From 1973 to 2022, BWL operated the Claud R. Erickson Station, named after general manager of the utility from 1966 to 1972. The plant located in Delta Township on Canal Road just south of Mt. Hope Road. This coal-fired plant had a single generating unit with a capacity of 159 MW connected to the power grid by three 138 kV lines.

The utility's power plant inventory once included the 25 megawatt Ottawa Street Station on the Grand River in downtown Lansing. This steam and electrical plant operated from its completion in 1940 until 1992, when it was decommissioned as a power station, with steam and electrical production transferred to the Eckert Station.
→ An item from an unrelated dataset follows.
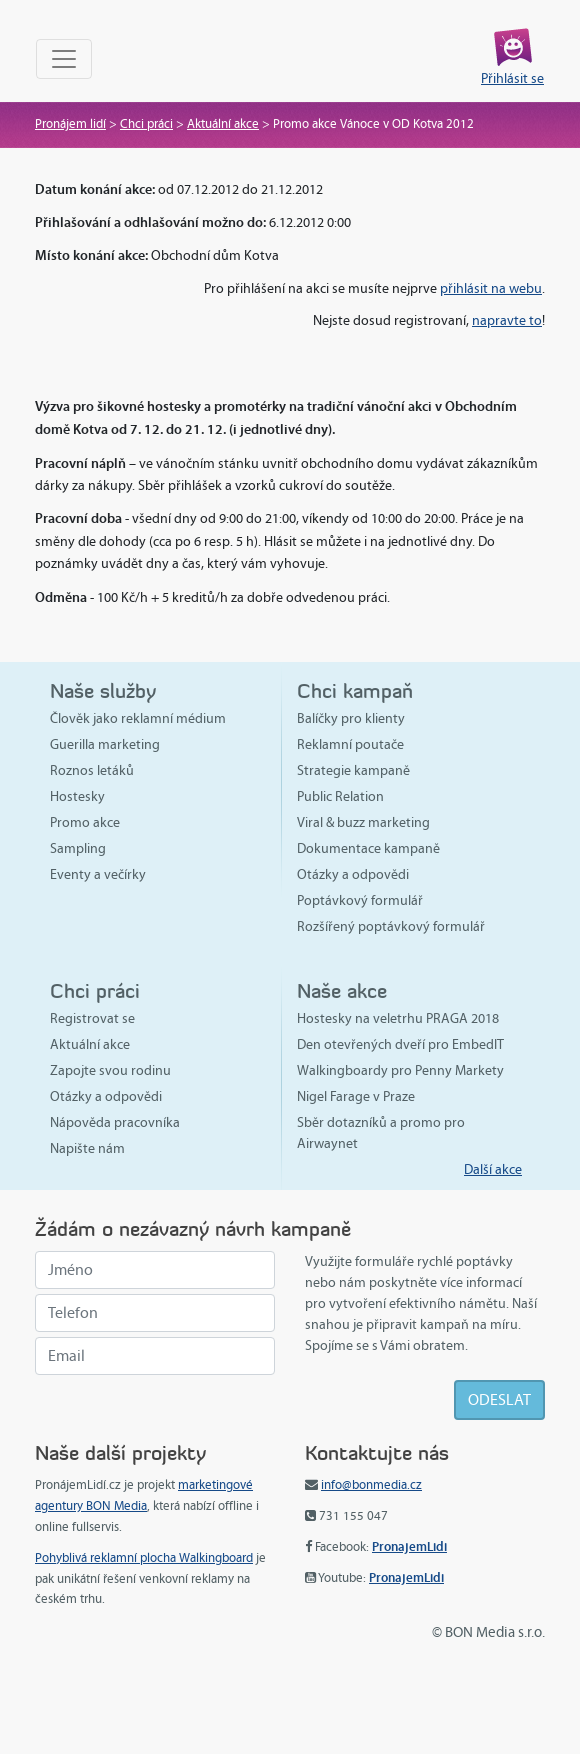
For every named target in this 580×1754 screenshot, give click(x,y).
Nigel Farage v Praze (356, 1096)
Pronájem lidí (70, 124)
The station was put back into partial usage as a water chiller plant for the utility in 2001 to cool downtown buildings. In late 2007, LBWL sold the mostly vacant station to Accident Fund Insurance Company, which was renovated into their headquarters. At the end of December of that year, in preparation for the renovation, the iconic smokestack portion of the building was taken down.
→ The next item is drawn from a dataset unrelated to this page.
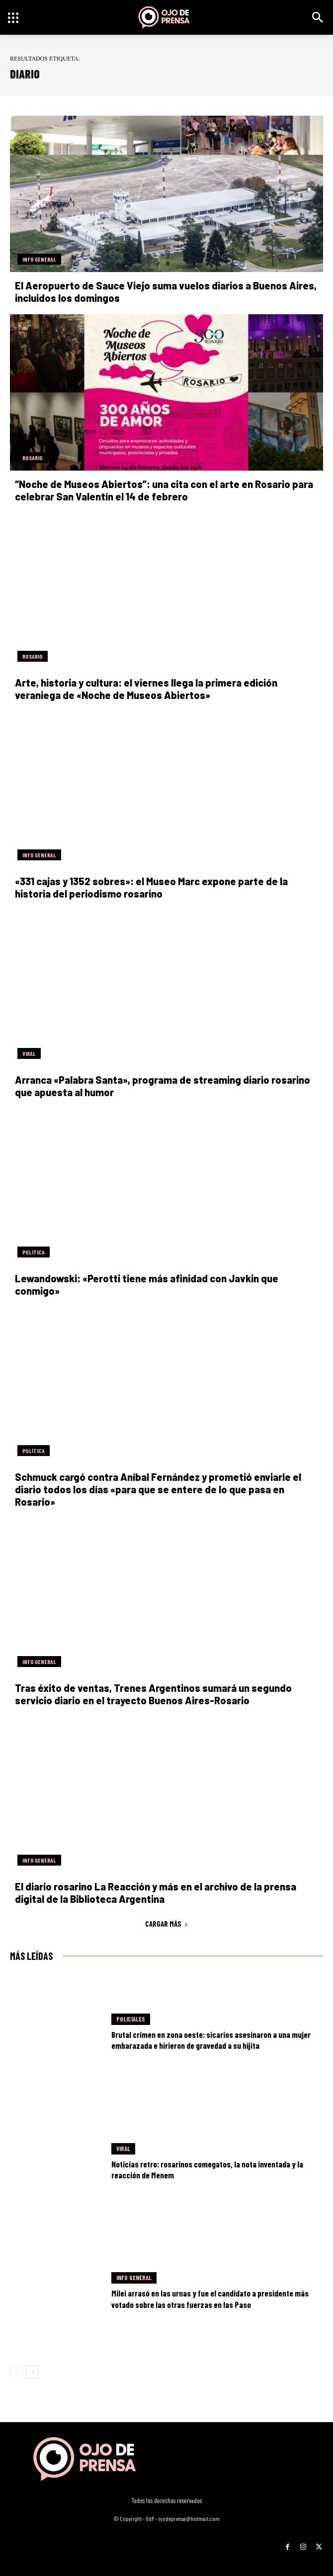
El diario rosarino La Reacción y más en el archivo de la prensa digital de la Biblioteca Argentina (155, 1892)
=== Current facilities ===
As an eventual replacement for the aging Eckert Station, the utility began operating the REO Town Cogeneration Plant on July 1, 2013. The eight-story, 160000 sqft cogeneration facility located on Washington Avenue in Lansing's REO Town district has a capacity of 100 MW, and burns natural gas to generate electricity and steam. It also includes the utility's headquarters and a restored Grand Trunk Western Railroad depot, which is used as the boardroom for the utility and as meeting space. The LBWL announced in December 2017 that they would be replacing Erickson Station with a $500 million natural gas-fired power plant capable of generating 250 MW. The Delta Energy Park opened in March 2022 with a nameplate capacity of 260 MW on the site of the former Erickson Station.

To achieve the state-mandated 10% renewable energy requirement by 2015, the company has built or acquired power through purchase agreements from several new sources. They contracted for 19.2MW from eight new wind turbines at the Beebe Wind Farm in Gratiot County. Lansing Board of Water and Light owns the 0.5MW Moores Park hydroelectric plant on the Grand River and the 0.16MW Cedar Street Solar Array. It also purchases power from the Tower/Kleber Hydro plant near Cheboygan and the Granger Landfill Energy plant. Lansing Board of Water & Light has issued a request for proposals for 20MW of additional solar power.

During periods of high demand, the Lansing Board of Water and Light purchases electricity from MISO. The BWL has two 138KV interconnections (Davis-Oneida line and the Davis-Enterprise line) with Consumers Energy/METC from its substation on Jolly Road just east of Pennsylvania Ave on Lansing's south side. The utility also owns a portion of Detroit Edison's Belle River Power Plant near St. Clair, Michigan.

=== Generation mix ===
For the fiscal year that ended with June 2023, LBWL consumed 464 GWh of renewable energy, out of a total of 2,883 GWh for a total of 16% renewable energy. In 2023, they announced plans to build 160 MW of battery storage generating capacity, 65 MW of solar, and 433 MW of wind power by end of the 2027. LBWL received $12 million from the MPSC to install 10 MW of solar and 4 hours of 40 MW battery storage (160 MWh capacity) on the Delta Energy Park site.

Although it claims to have met its self-imposed goal to use 30% clean energy by 2020, the metrics they used to determine this are unclear. LBWL has described natural gas as "clean," despite the fact that it is a significant source of CO_{2} emissions. Critics allege that they have engaged in misleading messaging and greenwashing.